Antibiotic-resistant bacteria of the genus Pandoraea, frequently acquired from the environment, are an emerging cause of opportunistic respiratory infections, especially in cystic fibrosis (CF) patients. However, their specialized metabolites, including niche and virulence factors, remained unknown. Through genome mining of environmental and clinical isolates of diverse Pandoraea species, we identified a highly conserved biosynthesis gene cluster (pan) that codes for a nonribosomal peptide synthetase (NRPS) assembling a new siderophore. Using bioinformatics-guided metabolic profiling of wild type and a targeted null mutant, we discovered the corresponding metabolites, pandorabactin A and B. Their structures and chelate (gallium) complexes were elucidated by a combination of chemical degradation, derivatization, NMR, and MS analysis.
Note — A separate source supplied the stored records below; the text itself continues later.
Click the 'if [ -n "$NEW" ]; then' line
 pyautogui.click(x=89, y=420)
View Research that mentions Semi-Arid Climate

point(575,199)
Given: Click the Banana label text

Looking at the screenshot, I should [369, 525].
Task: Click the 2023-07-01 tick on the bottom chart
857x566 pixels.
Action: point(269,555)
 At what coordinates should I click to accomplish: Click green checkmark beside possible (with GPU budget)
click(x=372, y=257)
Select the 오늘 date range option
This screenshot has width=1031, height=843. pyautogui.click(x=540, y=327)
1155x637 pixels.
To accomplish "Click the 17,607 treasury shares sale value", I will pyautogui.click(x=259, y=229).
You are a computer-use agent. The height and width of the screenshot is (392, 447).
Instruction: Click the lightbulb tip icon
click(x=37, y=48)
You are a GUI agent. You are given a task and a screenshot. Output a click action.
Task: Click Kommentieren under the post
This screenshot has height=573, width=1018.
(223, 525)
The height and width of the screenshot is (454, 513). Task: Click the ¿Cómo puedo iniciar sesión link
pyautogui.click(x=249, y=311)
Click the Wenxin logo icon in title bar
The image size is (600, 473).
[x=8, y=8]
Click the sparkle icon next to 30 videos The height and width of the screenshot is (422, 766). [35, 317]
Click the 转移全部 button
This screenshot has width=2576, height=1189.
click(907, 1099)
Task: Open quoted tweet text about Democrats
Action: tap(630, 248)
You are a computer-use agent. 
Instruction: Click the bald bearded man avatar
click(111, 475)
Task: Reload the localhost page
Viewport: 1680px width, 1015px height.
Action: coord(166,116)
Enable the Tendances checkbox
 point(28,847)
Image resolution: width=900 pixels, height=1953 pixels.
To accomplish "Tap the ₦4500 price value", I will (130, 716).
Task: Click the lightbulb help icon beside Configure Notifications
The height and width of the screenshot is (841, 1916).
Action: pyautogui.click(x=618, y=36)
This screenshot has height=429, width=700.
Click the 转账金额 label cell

Metagenomics and bioinformatics of sputum samples of CF patients indicated that the presence of the pan gene locus correlates with the prevalence of specific bacteria in the lung microbiome. Bioassays and mass spectrometry imaging showed that pandorabactins have antibacterial activities against various lung pathogens (Pseudomonas, Mycobacterium, and Stenotrophomonas) through depleting iron in the competitors. Taken together, these findings offer first insight into niche factors of Pandoraea and indicate that pandorabactins shape the diseased lung microbiota through the competition for iron.